Now that I’ve covered some essential “do’s” let’s cover a couple of essential “don’ts.”

  1. Don’t ask or beg to be on a show. Showing up in the chat and publicly asking to be brought on looks needy and desperate. Same goes with private messaging that person about being on their show. If they want to have you on, they’ll ask you. If they don’t ask you, it’s not always personal. It may not be about you. Maybe they have certain topics or guests that they want to have on and having you on at the same time would be disrespectful to the other guest(s) or a conflict of interest. Maybe you don’t know enough about the topic in question. Then again, maybe you haven’t done enough work. I’m not trying to brag or flex, but I’ve never asked anyone publicly or privately to be on their shows. They’ve all reached out to me. I figured if they wanted to have me on, they’ll reach out to me and eventually they did. But I never asked them first.

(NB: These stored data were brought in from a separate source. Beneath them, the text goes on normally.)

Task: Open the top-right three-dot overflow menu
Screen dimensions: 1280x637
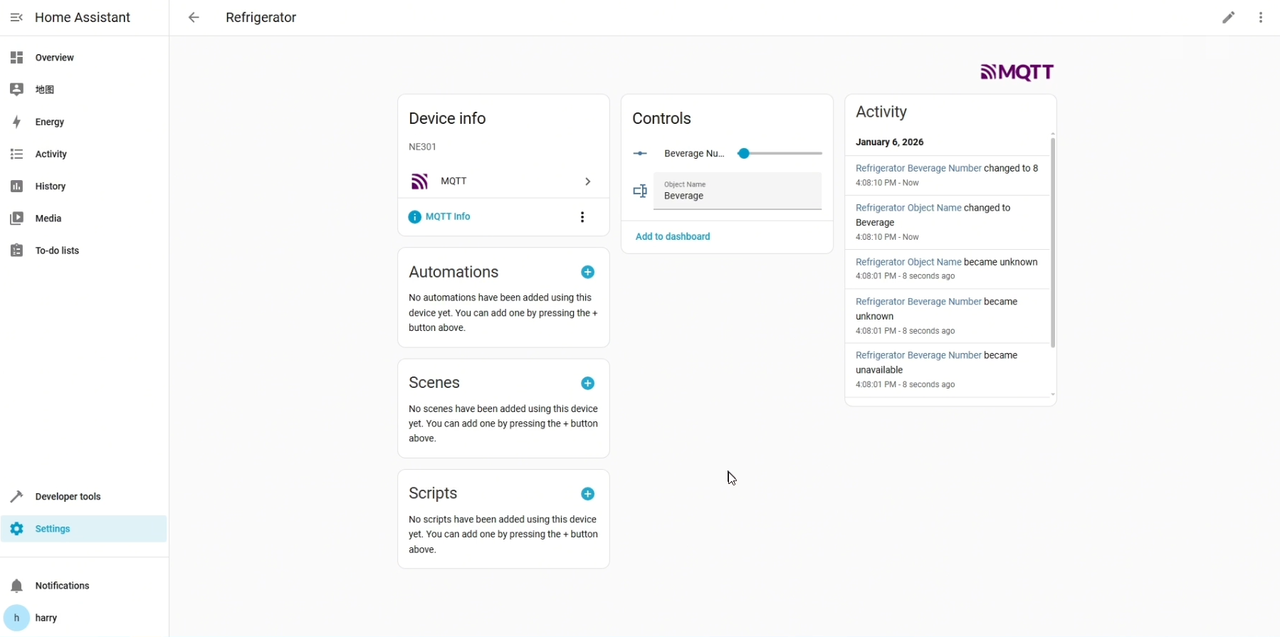Action: (1260, 18)
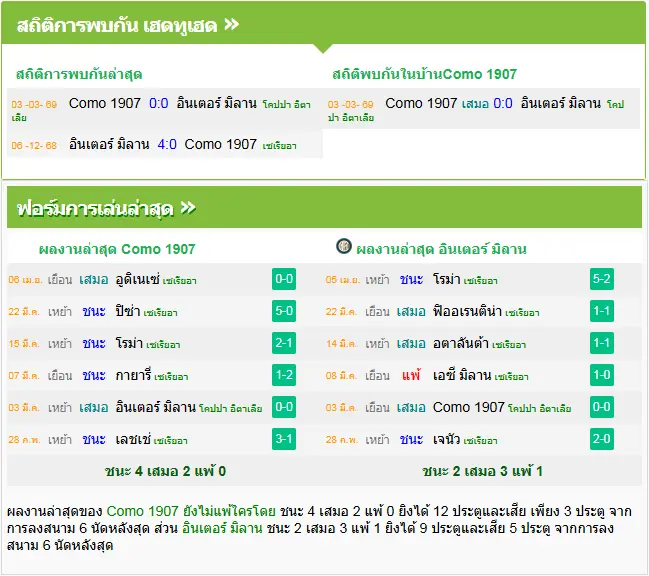Click the 3-1 score badge for เลชเช่
This screenshot has height=576, width=649.
click(284, 439)
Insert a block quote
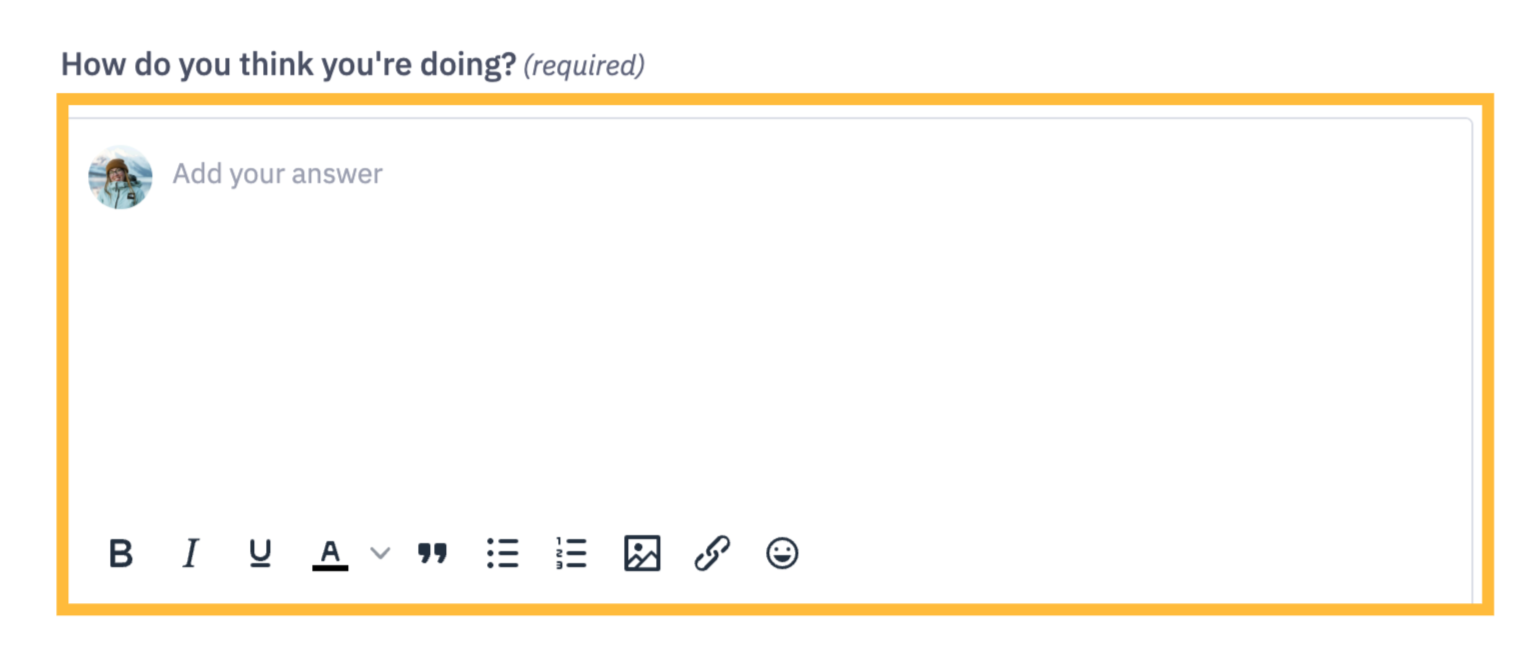This screenshot has height=650, width=1531. point(432,553)
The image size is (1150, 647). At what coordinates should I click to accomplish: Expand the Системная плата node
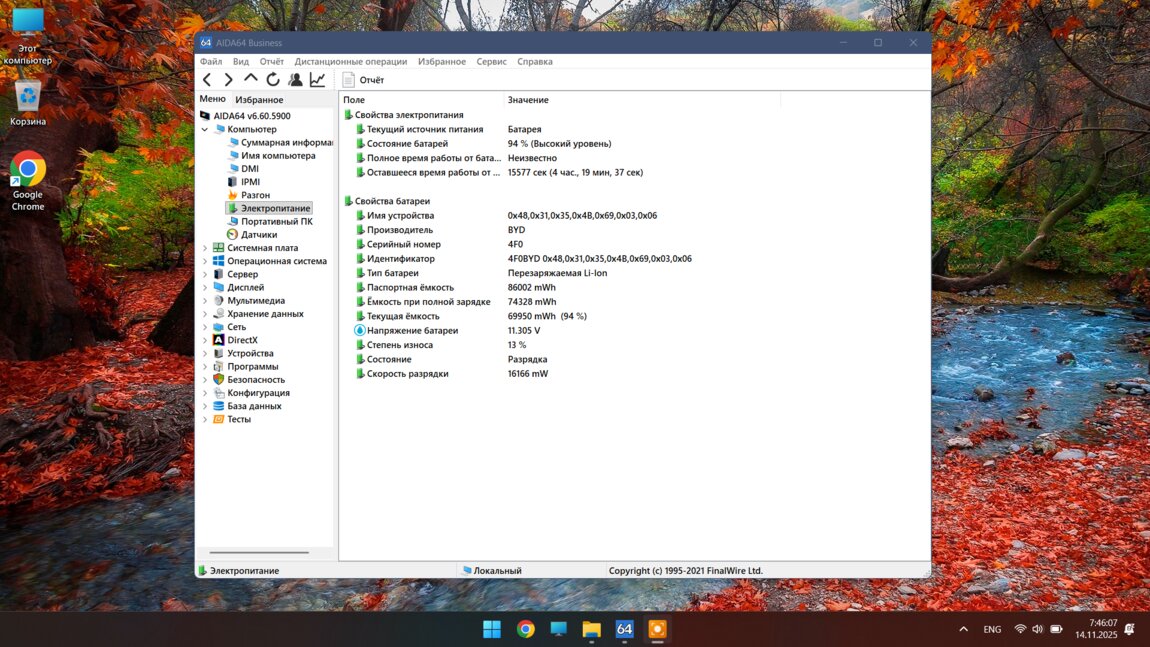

  2. Don’t become “overly familiar” with a guest or a host. You were asked to be on a show? Great! You follow each other on social media? Fantastic! That doesn’t necessarily make you best friends, and that doesn’t give you carte blanche for their attention. Guys that I’ve met in real life, guys I’ve sat down with, broke bread with, and had drinks with in the real world? They’ve got “time in.” They did the work, they did the “heavy lifting” with me. They’ve proven themselves to me. Those guys could ask a lot from me and I would most likely do it. The thing is, those guys wouldn’t ask me to do something that they could do themselves.  Unless I’ve met you personally, or had you on a show with me multiple times, or I’ve been on your show with you multiple times, dude, I don’t know you. I’m not your personal messenger or your personal errand boy, and I’m not your personal army. You want to get in touch with someone that I know? Do the work and reach out to them yourself. I’m not here to pass notes along like we are in third grade. We’re all adults now, so put on your “big boy panties” and do the work and reach out yourself if you are looking for their attention. Don’t drag me into whatever it is that you are hoping to do. It’s off-putting. Don’t get me wrong, I may like you and think you are okay, but don’t assume we are “besties” because we ain’t. Just do the work. “Put the time in.”

So there you have it. Try these things out and see how they work for you. and if you’re doing the things that are “don’ts,” you should probably stop doing those. If you are in this for more than just a laugh, realize that it takes time, lots of work, lots of content, and it probably won’t happen “overnight.”